**Records for the exercise:**
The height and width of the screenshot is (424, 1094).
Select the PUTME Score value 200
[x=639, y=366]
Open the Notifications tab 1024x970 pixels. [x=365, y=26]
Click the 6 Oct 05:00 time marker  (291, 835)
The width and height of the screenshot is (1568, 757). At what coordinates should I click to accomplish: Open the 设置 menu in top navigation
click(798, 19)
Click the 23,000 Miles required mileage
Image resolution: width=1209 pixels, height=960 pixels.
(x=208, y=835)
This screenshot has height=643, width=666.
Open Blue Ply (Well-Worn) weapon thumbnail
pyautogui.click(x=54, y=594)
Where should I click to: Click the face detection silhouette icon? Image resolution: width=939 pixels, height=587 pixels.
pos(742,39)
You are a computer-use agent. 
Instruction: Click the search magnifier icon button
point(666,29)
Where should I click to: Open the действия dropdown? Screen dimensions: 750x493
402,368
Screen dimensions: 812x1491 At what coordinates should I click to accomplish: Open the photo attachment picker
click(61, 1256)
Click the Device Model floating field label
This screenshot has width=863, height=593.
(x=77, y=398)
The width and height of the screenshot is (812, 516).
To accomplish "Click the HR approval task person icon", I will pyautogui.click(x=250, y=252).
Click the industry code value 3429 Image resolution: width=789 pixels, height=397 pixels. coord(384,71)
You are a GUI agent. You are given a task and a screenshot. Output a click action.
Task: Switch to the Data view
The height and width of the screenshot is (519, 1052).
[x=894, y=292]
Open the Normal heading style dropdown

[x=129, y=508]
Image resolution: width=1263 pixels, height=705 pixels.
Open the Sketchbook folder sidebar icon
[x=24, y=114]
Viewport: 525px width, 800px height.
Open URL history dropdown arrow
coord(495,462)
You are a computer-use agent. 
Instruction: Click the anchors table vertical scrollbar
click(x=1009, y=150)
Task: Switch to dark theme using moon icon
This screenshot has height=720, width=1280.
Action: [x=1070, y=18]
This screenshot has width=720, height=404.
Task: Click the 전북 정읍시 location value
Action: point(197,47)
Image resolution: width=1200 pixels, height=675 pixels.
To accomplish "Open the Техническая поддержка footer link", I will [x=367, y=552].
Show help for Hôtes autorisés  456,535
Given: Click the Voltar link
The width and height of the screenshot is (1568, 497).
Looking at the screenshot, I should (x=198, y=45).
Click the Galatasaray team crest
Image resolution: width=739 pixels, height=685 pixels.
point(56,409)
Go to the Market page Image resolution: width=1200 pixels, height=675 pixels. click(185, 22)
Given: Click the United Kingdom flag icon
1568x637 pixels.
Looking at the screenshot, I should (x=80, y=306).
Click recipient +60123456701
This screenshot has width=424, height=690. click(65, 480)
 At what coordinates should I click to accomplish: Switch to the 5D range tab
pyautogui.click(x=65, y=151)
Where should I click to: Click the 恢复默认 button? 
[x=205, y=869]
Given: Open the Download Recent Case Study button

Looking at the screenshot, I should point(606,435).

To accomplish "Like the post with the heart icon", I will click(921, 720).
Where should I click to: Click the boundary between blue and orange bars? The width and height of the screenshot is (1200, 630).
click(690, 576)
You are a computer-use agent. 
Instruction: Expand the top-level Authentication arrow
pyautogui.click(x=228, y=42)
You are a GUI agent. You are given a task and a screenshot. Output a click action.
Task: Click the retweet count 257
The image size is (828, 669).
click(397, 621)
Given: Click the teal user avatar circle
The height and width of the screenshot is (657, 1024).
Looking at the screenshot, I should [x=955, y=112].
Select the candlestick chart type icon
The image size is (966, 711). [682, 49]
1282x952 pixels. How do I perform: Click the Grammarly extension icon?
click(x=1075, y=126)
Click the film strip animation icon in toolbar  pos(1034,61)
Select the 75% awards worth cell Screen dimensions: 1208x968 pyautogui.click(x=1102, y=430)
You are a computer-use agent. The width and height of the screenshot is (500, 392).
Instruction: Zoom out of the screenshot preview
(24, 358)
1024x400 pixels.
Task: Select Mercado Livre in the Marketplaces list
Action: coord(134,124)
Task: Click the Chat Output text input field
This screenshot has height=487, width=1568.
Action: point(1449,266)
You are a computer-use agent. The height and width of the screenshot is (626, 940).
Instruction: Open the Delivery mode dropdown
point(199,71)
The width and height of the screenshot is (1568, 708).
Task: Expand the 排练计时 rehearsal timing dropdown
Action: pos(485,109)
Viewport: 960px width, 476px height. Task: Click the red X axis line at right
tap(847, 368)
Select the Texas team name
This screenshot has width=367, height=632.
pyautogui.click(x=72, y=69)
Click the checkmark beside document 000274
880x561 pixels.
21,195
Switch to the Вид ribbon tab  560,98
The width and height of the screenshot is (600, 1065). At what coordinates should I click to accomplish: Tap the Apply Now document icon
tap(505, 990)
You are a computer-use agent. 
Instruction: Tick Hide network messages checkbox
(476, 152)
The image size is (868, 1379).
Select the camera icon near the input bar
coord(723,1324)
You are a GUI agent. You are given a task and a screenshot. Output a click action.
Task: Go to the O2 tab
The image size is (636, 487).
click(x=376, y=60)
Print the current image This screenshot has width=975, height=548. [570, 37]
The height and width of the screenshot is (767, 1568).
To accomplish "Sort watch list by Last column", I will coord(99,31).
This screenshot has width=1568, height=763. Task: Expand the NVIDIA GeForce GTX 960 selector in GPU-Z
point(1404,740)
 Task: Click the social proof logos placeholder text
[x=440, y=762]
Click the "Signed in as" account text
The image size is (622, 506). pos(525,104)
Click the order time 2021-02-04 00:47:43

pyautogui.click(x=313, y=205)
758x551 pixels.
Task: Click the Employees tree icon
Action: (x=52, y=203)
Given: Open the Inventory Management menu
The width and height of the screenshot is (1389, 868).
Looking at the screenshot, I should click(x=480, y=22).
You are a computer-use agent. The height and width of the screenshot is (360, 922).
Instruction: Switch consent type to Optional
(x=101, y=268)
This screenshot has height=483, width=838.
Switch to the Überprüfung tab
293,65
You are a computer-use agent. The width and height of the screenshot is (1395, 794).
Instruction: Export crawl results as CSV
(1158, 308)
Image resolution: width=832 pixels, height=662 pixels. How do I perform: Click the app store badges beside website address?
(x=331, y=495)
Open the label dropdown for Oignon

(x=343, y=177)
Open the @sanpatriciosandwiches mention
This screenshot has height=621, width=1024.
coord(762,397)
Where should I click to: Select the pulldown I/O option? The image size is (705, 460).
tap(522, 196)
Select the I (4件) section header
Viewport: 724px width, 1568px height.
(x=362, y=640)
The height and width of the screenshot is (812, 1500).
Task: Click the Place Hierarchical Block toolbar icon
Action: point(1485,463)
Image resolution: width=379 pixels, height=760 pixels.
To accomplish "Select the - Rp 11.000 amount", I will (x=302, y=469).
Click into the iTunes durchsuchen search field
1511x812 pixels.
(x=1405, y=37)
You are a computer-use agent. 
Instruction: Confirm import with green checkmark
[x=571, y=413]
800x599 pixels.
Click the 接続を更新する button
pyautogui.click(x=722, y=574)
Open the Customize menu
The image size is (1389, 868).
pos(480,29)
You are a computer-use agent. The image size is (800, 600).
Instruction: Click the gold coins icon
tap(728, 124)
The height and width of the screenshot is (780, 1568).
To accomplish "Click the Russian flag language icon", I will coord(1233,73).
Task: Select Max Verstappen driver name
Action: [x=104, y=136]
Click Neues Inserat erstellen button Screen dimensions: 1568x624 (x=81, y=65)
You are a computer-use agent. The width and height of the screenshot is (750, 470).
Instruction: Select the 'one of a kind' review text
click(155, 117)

**What to work on:**
What lines in the material above hold the string "link"? List them.

**Answer to the exercise:**
To accomplish "Open the Техническая поддержка footer link", I will [x=367, y=552].
Given: Click the Voltar link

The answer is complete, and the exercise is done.